As part of the Network Grand Challenge project, we applied parallel text analysis, community detection, and trend tracking algorithms to the 17 million abstracts in the PubMed repository. Our main goal was to test our tools for scalability on a body of real data: would we get meaningful results at all at that scale?
The answer turned out to be yes. That raised an even more interesting challenge. How do you communicate results about a data set that large? Trying to display 17 million pieces of anything is futile: the answer is clearly to work with higher-order results. But what? We don't have conclusive answers yet. Until we do, we offer the following sketches as a starting point. We intend them as sketches and ideas for further work rather than usable analytic tools.
We implemented parallel Latent Dirichlet Allocation in the Titan toolkit using ideas from Newman et al. (2007) and ran the resulting code on Red Sky with the number of topics set to 50. We took the top 100 words to a collaborator with a medical background and asked her for subject headings for each one. We were surprised at how coherent the topics appeared even to those of us who were not domain experts.
Note: Click all images below for larger view.
We constructed a co-authorship graph among the 9.3 million authors listed in the 17 million articles. We ran this graph through weighted Clauset-Newman-Moore community detection (Berry et al. 2007) to identify communities.
This chart shows author communities with 10-150 members grouped by the most prevalent subject area in their publications. The exact coordinates are meaningless, as is the relative placement of any two author communities with respect to one another.
- Each community gets a single circle within its cluster.
- About half of the articles listed in PubMed include lists of affiliations for their authors.
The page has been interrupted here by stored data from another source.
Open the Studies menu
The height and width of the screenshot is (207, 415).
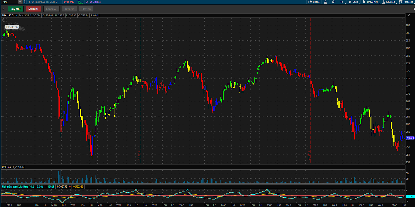tap(389, 2)
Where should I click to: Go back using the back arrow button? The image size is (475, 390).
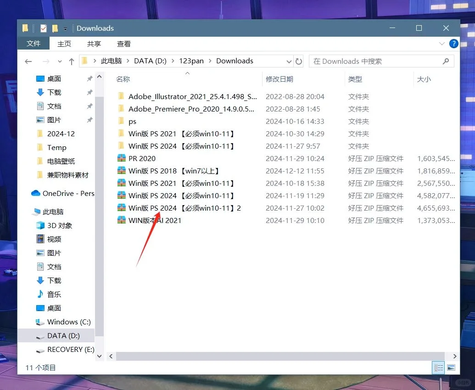tap(28, 61)
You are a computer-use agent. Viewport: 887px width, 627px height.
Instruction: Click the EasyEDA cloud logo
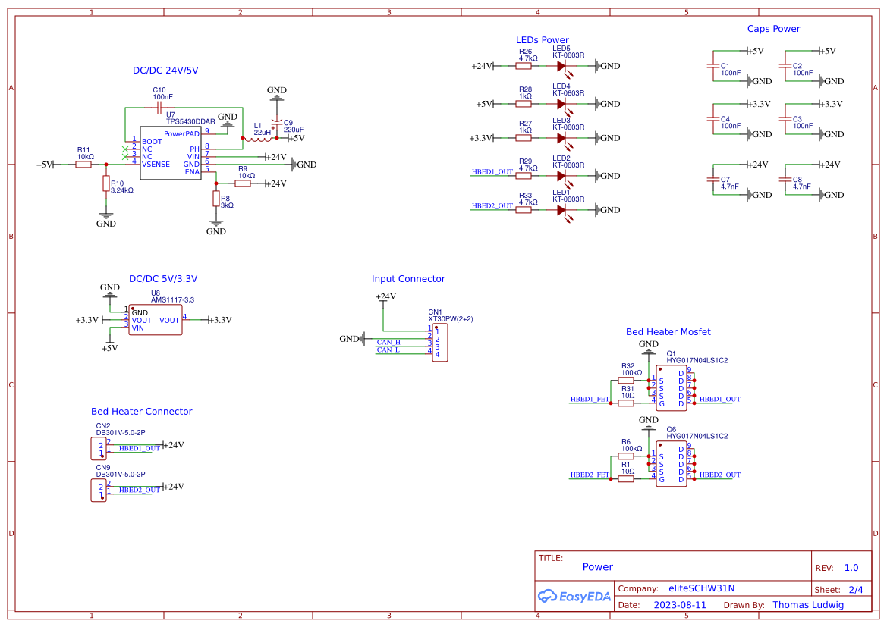[x=549, y=596]
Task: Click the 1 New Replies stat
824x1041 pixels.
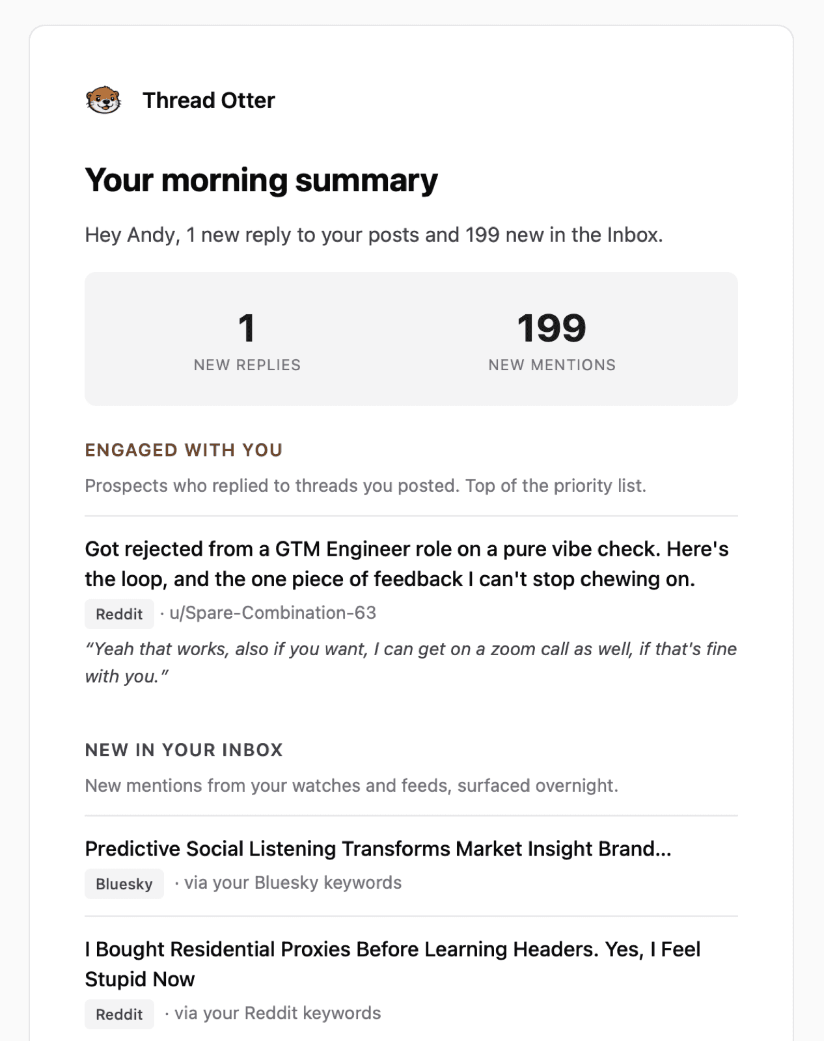Action: click(x=247, y=340)
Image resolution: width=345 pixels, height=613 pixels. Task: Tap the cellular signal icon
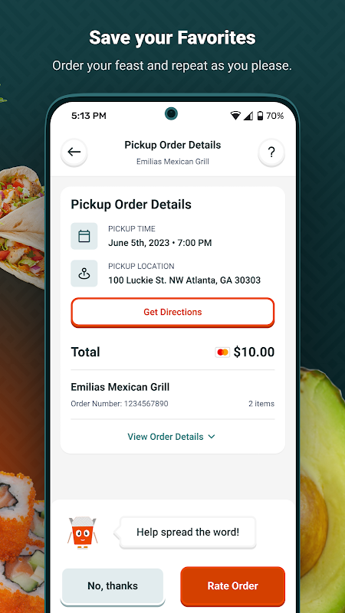pos(248,116)
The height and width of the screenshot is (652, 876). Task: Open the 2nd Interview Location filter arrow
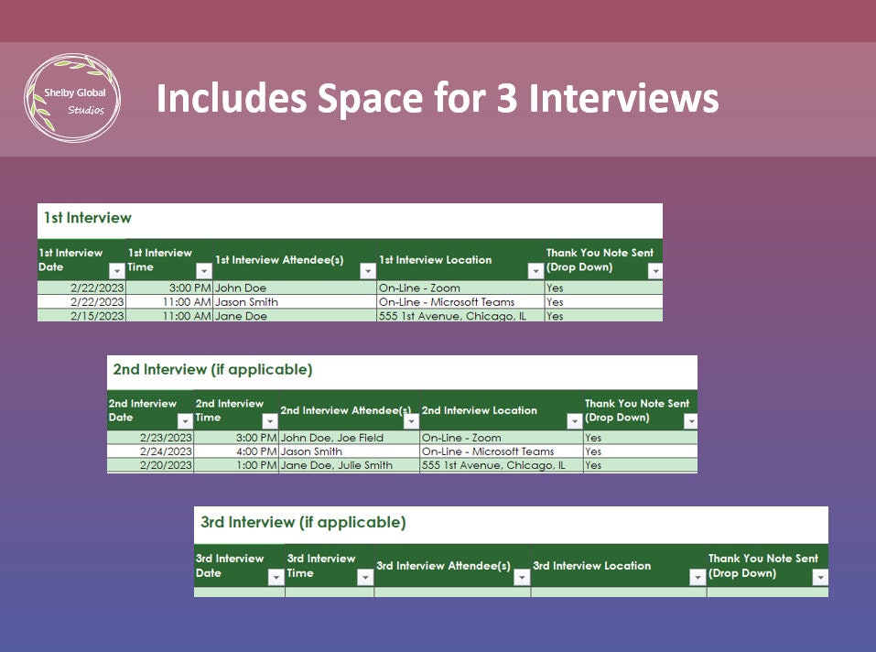coord(577,421)

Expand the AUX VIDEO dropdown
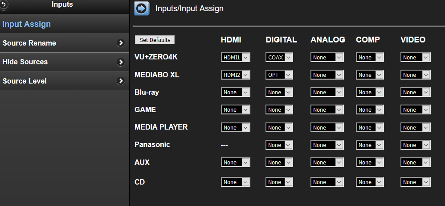pos(416,163)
We extracted city names from as many of those as we could and used the results to identify papers that were collaborations among authors from different institutions, cities and countries. We drew those links on a map.
About half of the articles listed in PubMed include lists of affiliations for their authors. We extracted city names from as many of those as we could and used the results to identify papers that were collaborations among authors from different institutions, cities and countries. We drew those links on a map.
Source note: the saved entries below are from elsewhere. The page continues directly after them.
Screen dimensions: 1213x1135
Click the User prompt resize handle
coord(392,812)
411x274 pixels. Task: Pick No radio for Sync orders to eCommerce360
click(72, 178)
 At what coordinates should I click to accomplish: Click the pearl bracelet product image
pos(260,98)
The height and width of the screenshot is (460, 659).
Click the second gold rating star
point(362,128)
Each arc on the map represents a single collaboration link: that is, two authors in different places who worked on at least one paper together. The brightness of the arc indicates the number of times that link occurred. We filtered out links that occur fewer than 5 times to reduce clutter. The arcs themselves are segments of great circles.
- Worldwide collaboration. Challenge: Identify the cluster of authors just off the coast of Nigeria.
- The US subset of the collaboration map. Note that the presence or absence of any given point of activity is dependent on two factors: first, whether journal articles published by its researchers are indexed within PubMed; second, whether those articles that are indexed have author affiliations included that we were able to parse.
[Newman et al. 2007] David Newman, Arthur Asuncion, Padhraic Smyth, Max Welling. "Distributed Inference for Latent Dirichlet Allocation". In Proceedings of NIPS, pp. 1081-1088.
[Berry et al. 2009] "Tolerating the community detection resolution limit with edge weighting." arXiv:0903.1072v2[physics.soc-ph], March 2009.
[Wilson et al. 2010] Andrew Wilson, Michael Trahan, Jason Shepherd, Thomas Otahal, Steven Kempka, Mark Foehse, Nathan Fabian, Warren Davis, Gloria Casale. "Text Analysis Tools and Techniques of PubMed Data using the Titan Scalable Informatics Toolkit". Sandia Tech Report SAND2011-3335.